A new stable version of the Mozilla Firefox web browser is available to download.

Mozilla Firefox 123 buffs the browser’s privacy-respecting translation feature. Now when you translate a web page the browser also translates text shown in tooltips (i.e. titles) and any placeholder text shown in form controls/fields/search boxes.

Address bar settings are now listed in the Settings > Search section. From here you can choose the kinds of results the address bar ‘suggests’ for queries you enter, e.g., browsing history, bookmarks, open tabs, shortcuts, and search engines.

Firefox 123 screenshot showing the 'address bar' settings
Firefox 123 adds new ‘address bar’ settings

Talking of access, Firefox 123 adds a search bar to Firefox View (that pinned tab on the far left you probably ignore 🤭). Using the search box you can now search through tabs in the various sections. Handy.

A new Web Compatibility Reporting Tool is included. You can use this to let Mozilla know when a website doesn’t work correctly in Firefox (but does work other browsers). “By filing a web compatibility issue, you’re directly helping us detect, target, and fix the most impacted sites”, they say.

Firefox 123 website error report tool
Report wonky web pages (note: this one isn’t actually wonky)

Linux gamer? You’ll be pleased to hear Firefox 123 adopts evdev for gamepads on Linux. This major change improves the kinds of controllers you can use to game in the browser. Testing was done using Playstation 4 (Dualshock 4) and Xbox 360/One controllers.

A couple of rogue theming bugs were resolved when running Firefox in Ubuntu. These include better ‘visual distinction’ in the password list when high-contrast dark mode is enabled, and ensuring the menu bar colour is the correct one under the standard theme in Ubuntu 20.04 LTS.

Users of Firefox on 64-bit ARM Linux distros can (if the hardware supports it) finally enjoy 2K and 4K video on YouTube. Firefox 123 modifies its user-agent string for ARM64 platforms to workaround a YouTube issue capping video resolution @ 1080p.

Firefox 123 also implements VideoEncoder on Linux (only, for now; coming to other platforms soon). This isn’t a feature we (as users) access. It’s part of backend push to implement the WebCodecs standard which gives web apps control over how media is processed.

On the subject of web development Firefox 123 adds:

  • linearRGB interpolation for SVG gradients
  • SVG feImage elements render if non-percentage dimensions specified
  • Early Hints are now ‘fully supported’
  • Audio echo cancellation can be applied to microphone inputs
  • Declarative ShadowDOM is supported

Finally, Mozilla say computers using older AMD CPUs might see black image thumbnails in file dialogs. To resolve this they suggest updating the underlying graphics driver, if possible. They don’t say whether that issue affects Linux users but figured I’d mention it incase!

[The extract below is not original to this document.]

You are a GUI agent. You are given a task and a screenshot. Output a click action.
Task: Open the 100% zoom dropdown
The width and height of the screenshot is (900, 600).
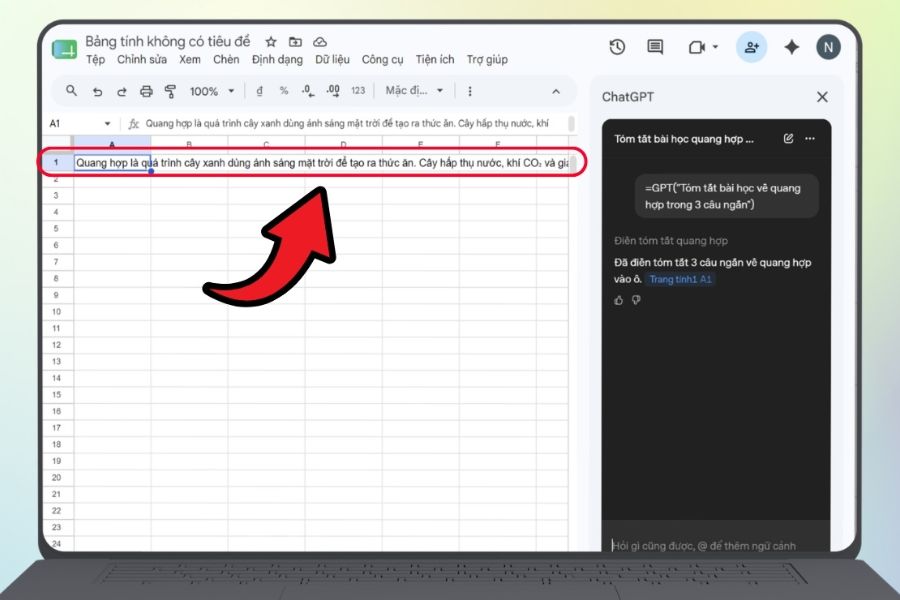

See the official change-log for more details.

Get Firefox 123

Getting the Firefox 123 update will, in most cases, be automatic. Windows and macOS versions of the browser update in-app, as do Linux binary builds. The Snap, Flatpak, and Deb versions will roll out through package managers from Feb 20.

If you want/need to download Mozilla Firefox head over to the Mozilla website and grab and install or binary build from there.